- _Dati forniti_:
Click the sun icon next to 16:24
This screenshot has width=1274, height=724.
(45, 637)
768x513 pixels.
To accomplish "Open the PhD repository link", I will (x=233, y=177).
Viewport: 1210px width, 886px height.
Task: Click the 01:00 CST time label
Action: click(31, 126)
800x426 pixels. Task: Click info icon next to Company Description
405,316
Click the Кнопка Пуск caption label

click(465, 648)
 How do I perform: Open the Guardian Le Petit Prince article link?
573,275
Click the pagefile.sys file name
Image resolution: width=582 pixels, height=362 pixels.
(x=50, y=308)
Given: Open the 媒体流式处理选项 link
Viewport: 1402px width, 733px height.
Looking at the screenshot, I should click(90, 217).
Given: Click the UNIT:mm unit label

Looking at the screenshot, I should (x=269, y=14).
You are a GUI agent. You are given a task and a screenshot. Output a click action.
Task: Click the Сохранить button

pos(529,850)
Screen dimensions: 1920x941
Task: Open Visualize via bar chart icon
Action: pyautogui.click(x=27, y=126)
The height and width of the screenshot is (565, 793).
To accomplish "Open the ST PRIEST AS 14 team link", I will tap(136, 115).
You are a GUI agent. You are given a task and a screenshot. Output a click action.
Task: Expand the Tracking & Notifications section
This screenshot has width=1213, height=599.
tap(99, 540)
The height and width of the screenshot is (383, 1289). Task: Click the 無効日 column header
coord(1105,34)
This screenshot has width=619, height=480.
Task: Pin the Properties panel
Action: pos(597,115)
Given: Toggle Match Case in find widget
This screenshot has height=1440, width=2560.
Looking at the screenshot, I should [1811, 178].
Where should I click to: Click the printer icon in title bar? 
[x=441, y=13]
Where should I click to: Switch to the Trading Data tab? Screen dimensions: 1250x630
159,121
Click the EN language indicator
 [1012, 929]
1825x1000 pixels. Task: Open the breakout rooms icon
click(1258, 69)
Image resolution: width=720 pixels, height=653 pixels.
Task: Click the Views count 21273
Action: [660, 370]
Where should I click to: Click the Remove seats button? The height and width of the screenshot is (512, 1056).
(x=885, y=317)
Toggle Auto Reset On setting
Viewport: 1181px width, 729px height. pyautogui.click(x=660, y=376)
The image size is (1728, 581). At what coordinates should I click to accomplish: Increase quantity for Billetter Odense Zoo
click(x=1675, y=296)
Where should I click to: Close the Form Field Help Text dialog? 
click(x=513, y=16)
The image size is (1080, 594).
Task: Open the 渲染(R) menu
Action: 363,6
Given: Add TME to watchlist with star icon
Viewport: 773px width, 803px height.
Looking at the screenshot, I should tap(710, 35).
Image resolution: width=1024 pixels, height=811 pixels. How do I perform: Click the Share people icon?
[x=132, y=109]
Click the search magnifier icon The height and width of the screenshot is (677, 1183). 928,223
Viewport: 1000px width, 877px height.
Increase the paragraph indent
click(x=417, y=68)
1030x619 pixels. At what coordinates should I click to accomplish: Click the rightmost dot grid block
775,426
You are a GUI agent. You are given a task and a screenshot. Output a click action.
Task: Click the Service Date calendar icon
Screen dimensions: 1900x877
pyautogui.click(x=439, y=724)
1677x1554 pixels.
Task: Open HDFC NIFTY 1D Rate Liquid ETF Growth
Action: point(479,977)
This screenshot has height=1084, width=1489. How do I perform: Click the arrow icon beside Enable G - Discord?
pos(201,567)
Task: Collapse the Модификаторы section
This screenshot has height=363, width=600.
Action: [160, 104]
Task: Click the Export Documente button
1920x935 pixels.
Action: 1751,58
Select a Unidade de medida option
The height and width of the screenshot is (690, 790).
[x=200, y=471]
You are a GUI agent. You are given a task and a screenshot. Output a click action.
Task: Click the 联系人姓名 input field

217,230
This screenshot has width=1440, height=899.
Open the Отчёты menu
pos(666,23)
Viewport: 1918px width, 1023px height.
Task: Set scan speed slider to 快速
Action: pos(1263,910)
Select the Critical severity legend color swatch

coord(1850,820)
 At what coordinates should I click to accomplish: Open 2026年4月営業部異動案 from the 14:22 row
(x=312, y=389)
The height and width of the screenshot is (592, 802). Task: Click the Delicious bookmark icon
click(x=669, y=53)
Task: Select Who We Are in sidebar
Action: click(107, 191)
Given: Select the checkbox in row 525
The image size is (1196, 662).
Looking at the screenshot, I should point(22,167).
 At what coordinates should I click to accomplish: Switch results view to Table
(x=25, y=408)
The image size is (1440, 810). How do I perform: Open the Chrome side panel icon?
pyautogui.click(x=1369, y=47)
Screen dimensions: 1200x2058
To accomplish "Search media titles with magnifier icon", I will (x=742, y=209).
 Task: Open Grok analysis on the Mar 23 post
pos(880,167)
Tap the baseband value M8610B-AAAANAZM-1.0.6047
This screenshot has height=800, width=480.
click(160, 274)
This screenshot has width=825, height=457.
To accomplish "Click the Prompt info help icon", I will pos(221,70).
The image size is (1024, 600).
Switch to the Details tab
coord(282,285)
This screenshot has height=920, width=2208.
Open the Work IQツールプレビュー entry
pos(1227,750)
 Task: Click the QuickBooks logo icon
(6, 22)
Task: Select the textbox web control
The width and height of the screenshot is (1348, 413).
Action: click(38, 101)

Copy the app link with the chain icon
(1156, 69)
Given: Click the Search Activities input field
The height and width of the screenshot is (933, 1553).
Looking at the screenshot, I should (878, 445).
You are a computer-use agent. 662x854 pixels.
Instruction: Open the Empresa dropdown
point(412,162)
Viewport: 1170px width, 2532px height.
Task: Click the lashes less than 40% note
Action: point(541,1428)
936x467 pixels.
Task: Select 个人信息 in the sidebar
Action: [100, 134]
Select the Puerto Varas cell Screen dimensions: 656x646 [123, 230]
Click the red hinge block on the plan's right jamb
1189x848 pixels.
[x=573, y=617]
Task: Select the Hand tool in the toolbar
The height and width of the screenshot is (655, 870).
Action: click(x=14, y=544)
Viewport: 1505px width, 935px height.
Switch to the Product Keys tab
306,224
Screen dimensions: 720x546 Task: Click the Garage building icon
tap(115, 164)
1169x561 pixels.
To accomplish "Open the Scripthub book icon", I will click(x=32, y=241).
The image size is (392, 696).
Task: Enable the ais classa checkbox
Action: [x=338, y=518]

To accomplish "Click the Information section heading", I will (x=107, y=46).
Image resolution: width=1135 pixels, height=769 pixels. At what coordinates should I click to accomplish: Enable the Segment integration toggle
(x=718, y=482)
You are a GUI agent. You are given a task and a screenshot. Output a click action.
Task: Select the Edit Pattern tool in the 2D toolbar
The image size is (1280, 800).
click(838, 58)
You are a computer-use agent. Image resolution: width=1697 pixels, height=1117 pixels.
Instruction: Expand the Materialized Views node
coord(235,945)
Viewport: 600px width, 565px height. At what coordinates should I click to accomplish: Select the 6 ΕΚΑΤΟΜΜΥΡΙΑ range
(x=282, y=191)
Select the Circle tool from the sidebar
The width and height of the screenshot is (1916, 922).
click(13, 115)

- _Istruzioni e requisiti_: Modifica le voci sopra riportando ogni riga così com'è, ma con "GUI agent" sostituito da "GUI assistant".

- _Risultato_:
Click the sun icon next to 16:24
This screenshot has width=1274, height=724.
(45, 637)
768x513 pixels.
To accomplish "Open the PhD repository link", I will (x=233, y=177).
Viewport: 1210px width, 886px height.
Task: Click the 01:00 CST time label
Action: click(31, 126)
800x426 pixels. Task: Click info icon next to Company Description
405,316
Click the Кнопка Пуск caption label

click(465, 648)
 How do I perform: Open the Guardian Le Petit Prince article link?
573,275
Click the pagefile.sys file name
Image resolution: width=582 pixels, height=362 pixels.
(x=50, y=308)
Given: Open the 媒体流式处理选项 link
Viewport: 1402px width, 733px height.
Looking at the screenshot, I should click(90, 217).
Given: Click the UNIT:mm unit label

Looking at the screenshot, I should (x=269, y=14).
You are a GUI assistant. You are given a task and a screenshot. Output a click action.
Task: Click the Сохранить button

pos(529,850)
Screen dimensions: 1920x941
Task: Open Visualize via bar chart icon
Action: pyautogui.click(x=27, y=126)
The height and width of the screenshot is (565, 793).
To accomplish "Open the ST PRIEST AS 14 team link", I will tap(136, 115).
You are a GUI assistant. You are given a task and a screenshot. Output a click action.
Task: Expand the Tracking & Notifications section
This screenshot has width=1213, height=599.
tap(99, 540)
The height and width of the screenshot is (383, 1289). Task: Click the 無効日 column header
coord(1105,34)
This screenshot has width=619, height=480.
Task: Pin the Properties panel
Action: pos(597,115)
Given: Toggle Match Case in find widget
This screenshot has height=1440, width=2560.
Looking at the screenshot, I should [1811, 178].
Where should I click to: Click the printer icon in title bar? 
[x=441, y=13]
Where should I click to: Switch to the Trading Data tab? Screen dimensions: 1250x630
159,121
Click the EN language indicator
 [1012, 929]
1825x1000 pixels. Task: Open the breakout rooms icon
click(1258, 69)
Image resolution: width=720 pixels, height=653 pixels.
Task: Click the Views count 21273
Action: [660, 370]
Where should I click to: Click the Remove seats button? The height and width of the screenshot is (512, 1056).
(x=885, y=317)
Toggle Auto Reset On setting
Viewport: 1181px width, 729px height. pyautogui.click(x=660, y=376)
The image size is (1728, 581). At what coordinates should I click to accomplish: Increase quantity for Billetter Odense Zoo
click(x=1675, y=296)
Where should I click to: Close the Form Field Help Text dialog? 
click(x=513, y=16)
The image size is (1080, 594).
Task: Open the 渲染(R) menu
Action: 363,6
Given: Add TME to watchlist with star icon
Viewport: 773px width, 803px height.
Looking at the screenshot, I should tap(710, 35).
Image resolution: width=1024 pixels, height=811 pixels. How do I perform: Click the Share people icon?
[x=132, y=109]
Click the search magnifier icon The height and width of the screenshot is (677, 1183). 928,223
Viewport: 1000px width, 877px height.
Increase the paragraph indent
click(x=417, y=68)
1030x619 pixels. At what coordinates should I click to accomplish: Click the rightmost dot grid block
775,426
You are a GUI assistant. You are given a task and a screenshot. Output a click action.
Task: Click the Service Date calendar icon
Screen dimensions: 1900x877
pyautogui.click(x=439, y=724)
1677x1554 pixels.
Task: Open HDFC NIFTY 1D Rate Liquid ETF Growth
Action: point(479,977)
This screenshot has height=1084, width=1489. How do I perform: Click the arrow icon beside Enable G - Discord?
pos(201,567)
Task: Collapse the Модификаторы section
This screenshot has height=363, width=600.
Action: [160, 104]
Task: Click the Export Documente button
1920x935 pixels.
Action: 1751,58
Select a Unidade de medida option
The height and width of the screenshot is (690, 790).
[x=200, y=471]
You are a GUI assistant. You are given a task and a screenshot. Output a click action.
Task: Click the 联系人姓名 input field

217,230
This screenshot has width=1440, height=899.
Open the Отчёты menu
pos(666,23)
Viewport: 1918px width, 1023px height.
Task: Set scan speed slider to 快速
Action: pos(1263,910)
Select the Critical severity legend color swatch

coord(1850,820)
 At what coordinates should I click to accomplish: Open 2026年4月営業部異動案 from the 14:22 row
(x=312, y=389)
The height and width of the screenshot is (592, 802). Task: Click the Delicious bookmark icon
click(x=669, y=53)
Task: Select Who We Are in sidebar
Action: click(107, 191)
Given: Select the checkbox in row 525
The image size is (1196, 662).
Looking at the screenshot, I should point(22,167).
 At what coordinates should I click to accomplish: Switch results view to Table
(x=25, y=408)
The image size is (1440, 810). How do I perform: Open the Chrome side panel icon?
pyautogui.click(x=1369, y=47)
Screen dimensions: 1200x2058
To accomplish "Search media titles with magnifier icon", I will (x=742, y=209).
 Task: Open Grok analysis on the Mar 23 post
pos(880,167)
Tap the baseband value M8610B-AAAANAZM-1.0.6047
This screenshot has height=800, width=480.
click(160, 274)
This screenshot has width=825, height=457.
To accomplish "Click the Prompt info help icon", I will pos(221,70).
The image size is (1024, 600).
Switch to the Details tab
coord(282,285)
This screenshot has height=920, width=2208.
Open the Work IQツールプレビュー entry
pos(1227,750)
 Task: Click the QuickBooks logo icon
(6, 22)
Task: Select the textbox web control
The width and height of the screenshot is (1348, 413).
Action: click(38, 101)

Copy the app link with the chain icon
(1156, 69)
Given: Click the Search Activities input field
The height and width of the screenshot is (933, 1553).
Looking at the screenshot, I should (878, 445).
You are a computer-use agent. 662x854 pixels.
Instruction: Open the Empresa dropdown
point(412,162)
Viewport: 1170px width, 2532px height.
Task: Click the lashes less than 40% note
Action: point(541,1428)
936x467 pixels.
Task: Select 个人信息 in the sidebar
Action: [100, 134]
Select the Puerto Varas cell Screen dimensions: 656x646 [123, 230]
Click the red hinge block on the plan's right jamb
1189x848 pixels.
[x=573, y=617]
Task: Select the Hand tool in the toolbar
The height and width of the screenshot is (655, 870).
Action: click(x=14, y=544)
Viewport: 1505px width, 935px height.
Switch to the Product Keys tab
306,224
Screen dimensions: 720x546 Task: Click the Garage building icon
tap(115, 164)
1169x561 pixels.
To accomplish "Open the Scripthub book icon", I will click(x=32, y=241).
The image size is (392, 696).
Task: Enable the ais classa checkbox
Action: [x=338, y=518]

To accomplish "Click the Information section heading", I will (x=107, y=46).
Image resolution: width=1135 pixels, height=769 pixels. At what coordinates should I click to accomplish: Enable the Segment integration toggle
(x=718, y=482)
You are a GUI assistant. You are given a task and a screenshot. Output a click action.
Task: Select the Edit Pattern tool in the 2D toolbar
The image size is (1280, 800).
click(838, 58)
You are a computer-use agent. Image resolution: width=1697 pixels, height=1117 pixels.
Instruction: Expand the Materialized Views node
coord(235,945)
Viewport: 600px width, 565px height. At what coordinates should I click to accomplish: Select the 6 ΕΚΑΤΟΜΜΥΡΙΑ range
(x=282, y=191)
Select the Circle tool from the sidebar
The width and height of the screenshot is (1916, 922).
click(13, 115)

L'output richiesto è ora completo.